Reputation: 303
I am trying to delete a grouped set of rows in pandas according to the following condition:
If a group (grouped by col1) has more than 2 values 'c' in col2, then remove the whole group.
What I have looks like this
col1 col2
0 A 10:10
1 A 20:05
2 A c
3 A 00:10
4 B 04:15
2 B c
3 B c
4 B 13:40
And I am trying to get here:
col1 col2
0 A 10:10
1 A 20:05
2 A c
3 A 00:10
Typically I do this for other very similar dataframes (and it works):
df = df.groupby('col1').filter(lambda x: x["col2"].value_counts()[['c']].sum() < 2)
But for this one is not working and I receive this error:
KeyError: "None of [Index(['c'], dtype='object')] are in the [index]"

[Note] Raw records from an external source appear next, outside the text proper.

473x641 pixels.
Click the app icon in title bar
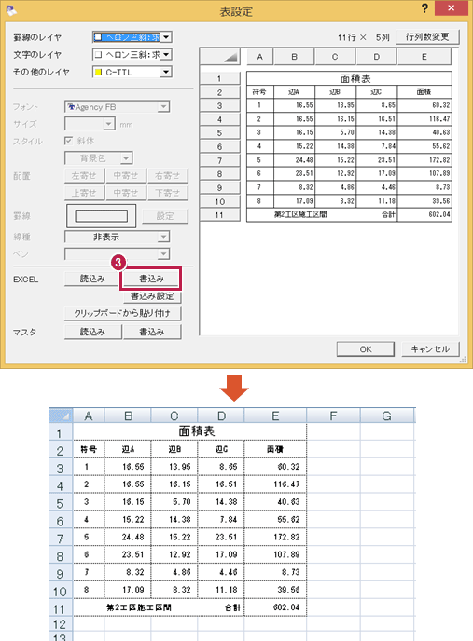[x=11, y=10]

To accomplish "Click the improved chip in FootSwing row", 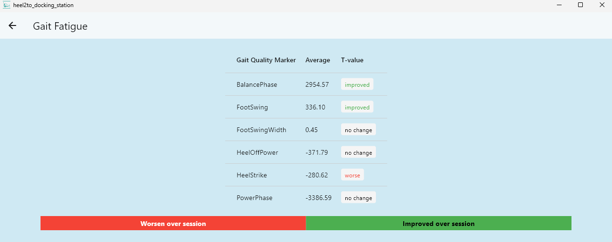I will pyautogui.click(x=357, y=108).
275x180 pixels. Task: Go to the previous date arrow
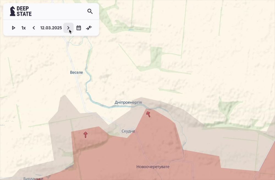click(x=34, y=28)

Does someone have an idea on how I could do this?
Thanks!
Upvotes: 5
Views: 18377
Reputation: 862681
I suggest use for improve performance boolean indexing
:
df = df[df['col2'].eq('c').groupby(df['col1']).transform('sum').lt(2)]
print (df)
col1 col2
0 A 10:10
1 A 20:05
2 A c
3 A 00:10
Details:
First compare values by Series.eq
for ==
:
print (df['col2'].eq('c'))
0 False
1 False
2 True
3 False
4 False
2 True
3 True
4 False
Name: col2, dtype: bool
Then count True
value per groups by GroupBy.transform
with sum
, True
s are processing like 1
:
print (df['col2'].eq('c').groupby(df['col1']).transform('sum'))
0 1.0
1 1.0
2 1.0
3 1.0
4 2.0
2 2.0
3 2.0
4 2.0
Name: col2, dtype: float64
And last filter by Series.lt
for less:
print (df['col2'].eq('c').groupby(df['col1']).transform('sum').lt(2))
0 True
1 True
2 True
3 True
4 False
2 False
3 False
4 False
Name: col2, dtype: bool
Upvotes: 3
Reputation: 16683
Here is another method using loc
to create a temporary dataframe that takes the count of 'c' values in 'col2' grouped by 'col1' and sends the counts '<2' to a list. Then do another loc on the original dataframe to filter for the 'col1' group using .isin()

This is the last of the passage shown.